The DRI said a widely aired local television ad in the weeks before the trial touted another jury award for “nearly $300 million” in a previous Roundup trial in neighboring San Francisco.

“High jury verdicts posted on billboards or touted on television and social media have an effect. Potential jurors see these numbers on a regular basis and become desensitized to the gravity of these large numbers,” the DRI white paper said. “They may believe such verdicts are awarded with regularity, in the normal course of the legal processes. They are certainly not advised of defense wins, or cases that are ultimately resolved at a much lower figure. Thus, they mislead potential jurors.”

The DRI also said spending on attorney advertising appears to correlate with high damage awards.

Florida, Texas, California, New York and Georgia saw the highest expenditures on legal service advertising in the past five years, the DRI said, citing data from the U.S. Chamber of Commerce.

And the same group found that the top states by cumulative nuclear verdicts from 2010 to 2019 are Florida, California, New York and Texas, with Georgia ranked seventh.

That “appears to support the conclusion that excessive verdicts advertised by attorneys are desensitizing jurors to reasonable verdict figures,” the DRI said.

Attorney ads convey a message that a person who is injured in a car accident, or hit by a big truck, or exposed to Roundup is unequivocally entitled to a big recovery, said John C.S. Pierce, who headed up a social inflation task force for the DRI.

“The advertising simply removes the concept of causation,” Pierce said. “You’re just entitled to it. Defense lawyers have to do a little extra work in getting a jury qualified, to help them recognize that this information that comes in over television and billboards might influence the way they make a decision sitting as a juror.”

‘Inferior lawyers … who bring knives to gunfights’

But plaintiffs lawyers have a different view.

John Morgan, for instance, founder of personal injury megafirm and prolific advertiser Morgan & Morgan, rejects the social inflation concept and its notion that advertising brings bigger awards to plaintiffs.

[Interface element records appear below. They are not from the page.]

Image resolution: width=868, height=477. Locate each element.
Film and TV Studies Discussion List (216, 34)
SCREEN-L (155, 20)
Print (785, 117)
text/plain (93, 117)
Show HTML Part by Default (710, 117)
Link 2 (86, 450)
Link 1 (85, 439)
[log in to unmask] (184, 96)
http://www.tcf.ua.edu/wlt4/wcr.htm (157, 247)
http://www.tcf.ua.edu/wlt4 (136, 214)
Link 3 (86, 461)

“Just verdicts come as the result of prepared attorneys who believe in their case and their clients,” Morgan said in an email. “Insurance companies have gone in-house to save money. The result is inferior lawyers in many cases, who bring knives to gunfights.”

Speaking of the notion that lawyer ads have an impact on recoveries, Morgan said, “These lawyers should stop making excuses for their failures and work on their skills and pay fairly. Juries are offended when the defense suggest no liability or low amounts of money where the evidence is contrary to their argument,” he said.

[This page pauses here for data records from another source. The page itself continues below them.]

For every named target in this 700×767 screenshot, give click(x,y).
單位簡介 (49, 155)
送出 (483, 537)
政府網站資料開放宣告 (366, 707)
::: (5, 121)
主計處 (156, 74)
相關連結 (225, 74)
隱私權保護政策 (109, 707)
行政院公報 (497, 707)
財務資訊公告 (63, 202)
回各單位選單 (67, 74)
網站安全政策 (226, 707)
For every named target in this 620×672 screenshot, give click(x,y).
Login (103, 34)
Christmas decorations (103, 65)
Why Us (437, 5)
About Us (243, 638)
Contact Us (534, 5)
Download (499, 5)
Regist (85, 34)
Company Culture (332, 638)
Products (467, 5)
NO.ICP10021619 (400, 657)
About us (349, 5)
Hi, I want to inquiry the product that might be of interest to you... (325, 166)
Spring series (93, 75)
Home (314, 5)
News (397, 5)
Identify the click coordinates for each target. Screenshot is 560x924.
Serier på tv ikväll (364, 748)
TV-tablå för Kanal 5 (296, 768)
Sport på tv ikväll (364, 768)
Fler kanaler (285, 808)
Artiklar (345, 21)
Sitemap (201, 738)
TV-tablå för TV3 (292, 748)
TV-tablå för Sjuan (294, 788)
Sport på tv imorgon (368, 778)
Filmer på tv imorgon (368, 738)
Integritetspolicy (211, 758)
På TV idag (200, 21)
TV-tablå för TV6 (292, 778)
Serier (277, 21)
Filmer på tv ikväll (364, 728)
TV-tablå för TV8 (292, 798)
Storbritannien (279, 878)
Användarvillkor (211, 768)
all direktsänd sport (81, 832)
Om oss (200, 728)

Mark Dubois, whose practice at Geraghty & Bonnano in New London, Connecticut, focuses on legal ethics, attorney discipline and malpractice, said that voir dire typically weeds out any prospective jurors with strong predilections.

“I’ve tried many dozen cases, and no juror ever told me that advertising played any part in their reaching a verdict. Of course, that was before social media. Heck, it was before we even used computers,” said Dubois, a former longtime chief disciplinary counsel for Connecticut who previously practiced personal injury law.

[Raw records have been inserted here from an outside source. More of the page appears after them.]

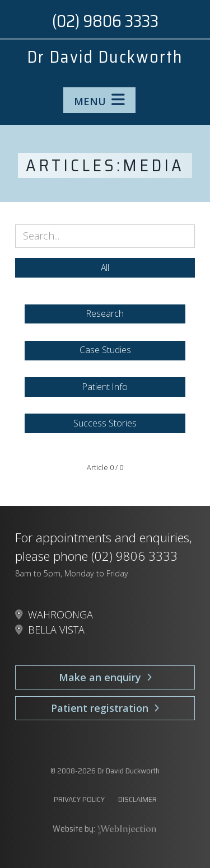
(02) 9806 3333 (105, 21)
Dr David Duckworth (105, 57)
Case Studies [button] (105, 350)
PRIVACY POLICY (79, 799)
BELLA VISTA (56, 630)
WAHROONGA (60, 614)
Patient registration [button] (105, 708)
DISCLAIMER (137, 799)
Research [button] (105, 313)
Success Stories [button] (105, 423)
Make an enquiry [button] (105, 677)
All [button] (105, 268)
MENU (99, 100)
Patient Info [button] (105, 387)
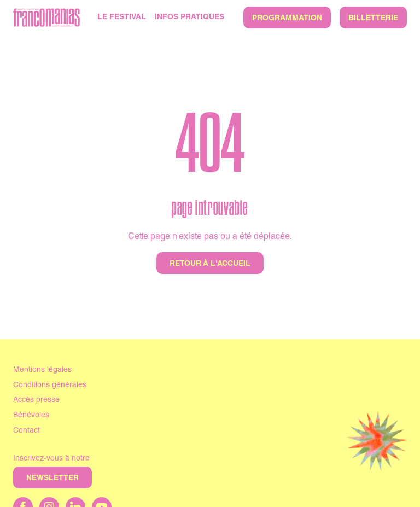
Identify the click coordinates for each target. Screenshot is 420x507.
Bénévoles (31, 416)
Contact (26, 431)
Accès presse (36, 400)
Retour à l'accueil (210, 264)
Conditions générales (50, 386)
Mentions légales (42, 370)
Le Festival (121, 18)
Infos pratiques (189, 18)
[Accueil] (46, 18)
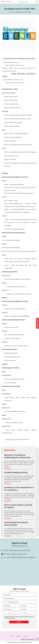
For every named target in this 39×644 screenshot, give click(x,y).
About (12, 636)
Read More (8, 468)
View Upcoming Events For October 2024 (17, 440)
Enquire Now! (37, 323)
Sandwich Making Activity (16, 472)
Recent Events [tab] (10, 450)
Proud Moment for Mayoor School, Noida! (16, 524)
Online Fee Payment (27, 639)
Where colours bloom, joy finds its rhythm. (18, 506)
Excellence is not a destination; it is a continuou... (19, 489)
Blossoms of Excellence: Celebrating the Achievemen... (18, 456)
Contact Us (26, 636)
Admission (18, 636)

“However, studies of cognitive bias suggest that priming and anchoring strategies can get jurors to pick higher starting points when entering into negotiations, and I can imagine that these same strategies could result in higher verdicts, or at least less resistance to arguments for higher awards,” Dubois said.

He asks if there is any empirical proof of the social inflation theory, noting that coincidence is not equal to causation.

Since the U.S. Supreme Court approved lawyer advertising in the 1970s, the insurance industry has complained that high verdicts, driven by advertising and contingent fees, were raising the costs of insurance, especially malpractice insurance for doctors, Dubois said. But he cited a study that showed no connection between lawyer ads and big awards.

Dubois said, “So I’d view this claim as probably just a continuation of the ebb and flow, push and pull between trial lawyers and insurance companies that’s been going on for the last 50 years.”